> _Data records_

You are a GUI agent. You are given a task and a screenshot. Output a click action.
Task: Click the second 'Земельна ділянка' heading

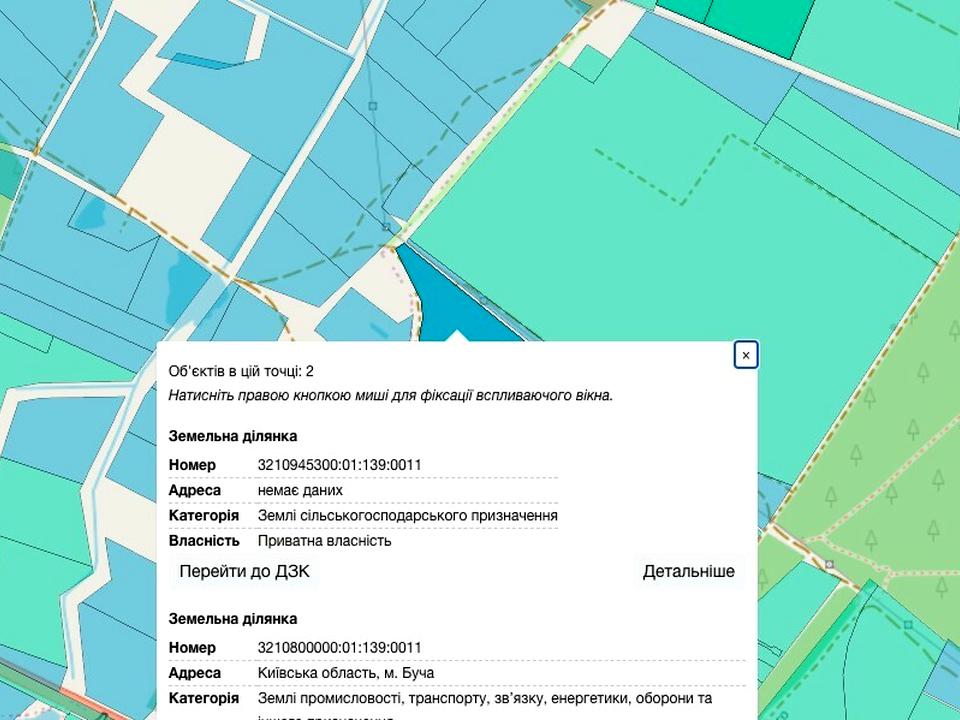click(x=233, y=619)
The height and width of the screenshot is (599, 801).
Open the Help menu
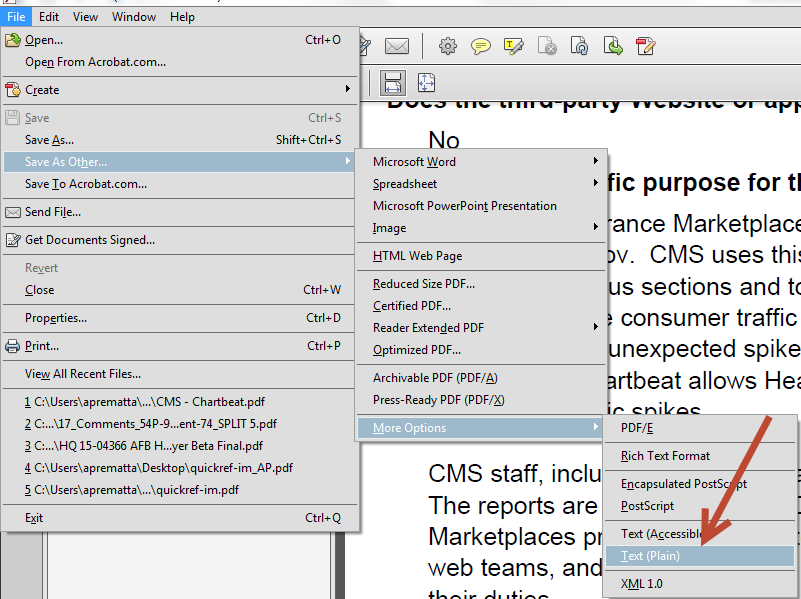(182, 17)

> _Directions_
Print the listing again exactly, please. Keep the pictures out of it.

> _Reply_
You are a GUI agent. You are given a task and a screenshot. Output a click action.
Task: Click the second 'Земельна ділянка' heading

click(x=233, y=619)
The height and width of the screenshot is (599, 801).
Open the Help menu
(182, 17)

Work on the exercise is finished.